To attest to the child’s “normalcy”, the Cullen family, led by pater Carlisle (Peter Facinelli), gathers together witnesses — a rag tag group of vampires who are seen to have individual superhuman abilities from clairvoyance to controlling the elements. Who knew?

The story itself is pretty thin which gives plenty of time for the Cullens and friends to pose and pout. And for director Bill Condon, who shot both parts of Breaking Dawn , to reward fans with the series’ must-haves — Edward and Bella romancing, Lautner taking off his shirt — and some new extras such as the robust finale.

The series actually has been reasonably engaging overall, and deserves credit for speaking directly to viewers starved of celluloid romance in today’s male action-oriented movie plots. Still, we do need a little break from swooning vampires and werewolves.
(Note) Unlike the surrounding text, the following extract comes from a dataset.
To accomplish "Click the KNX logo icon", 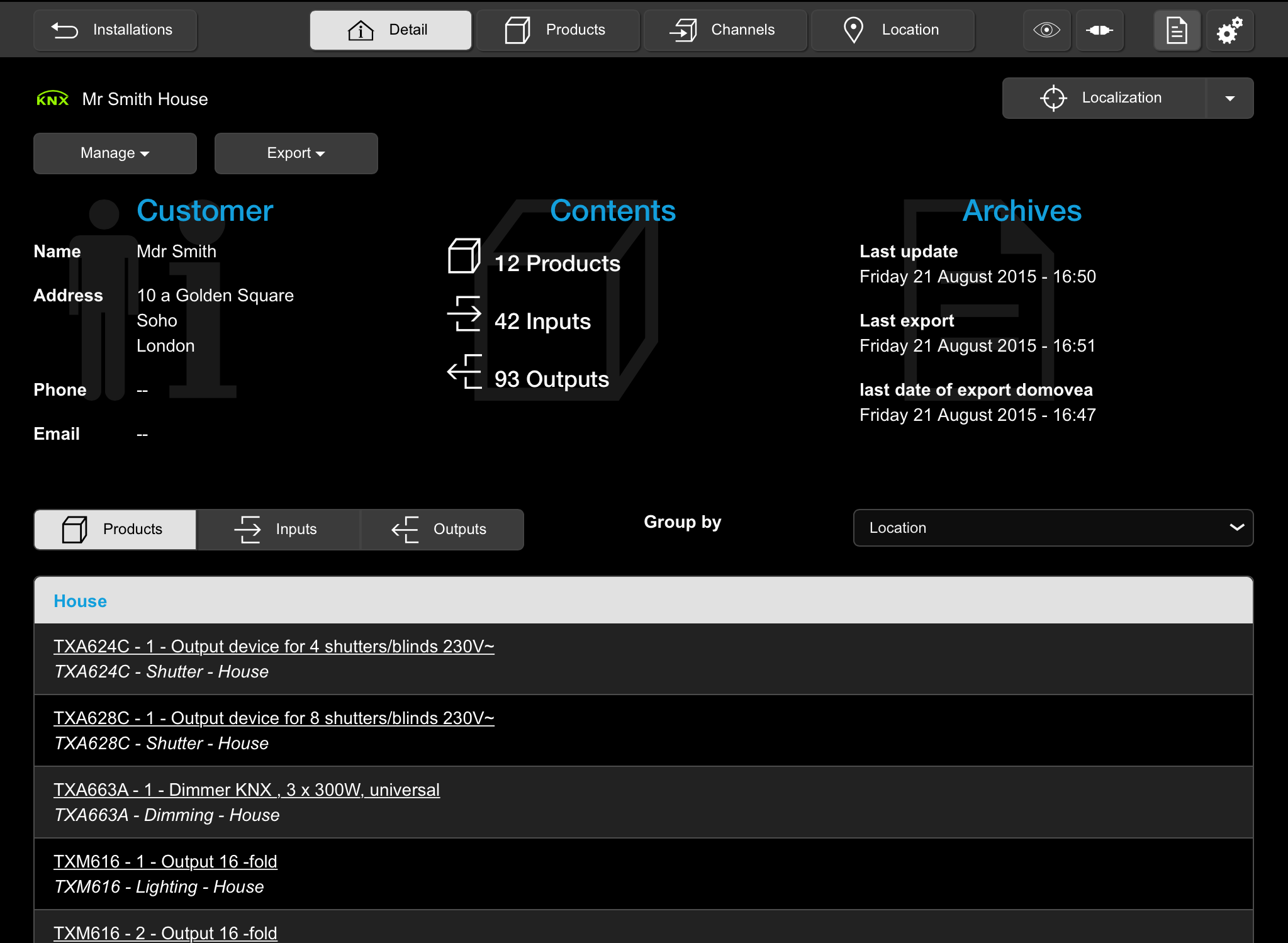I will click(x=52, y=99).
Hopefully, the recent sales of the Star Wars property won’t encourage greedy studios to indulge in a hasty reboot of another long day’s journey into twilight.

The Twilight Saga: Breaking Dawn - Part 2

Genre: Fantasy Romance

Director: Bill Condon

Cast: Kristen Stewart, Robert Pattinson, Taylor Lautner, Michael Sheen

Storyline: The child of a vampire and once-human mother creates interspecies problems.

Bottomline: Will sate the bloodlust of Twilight fans.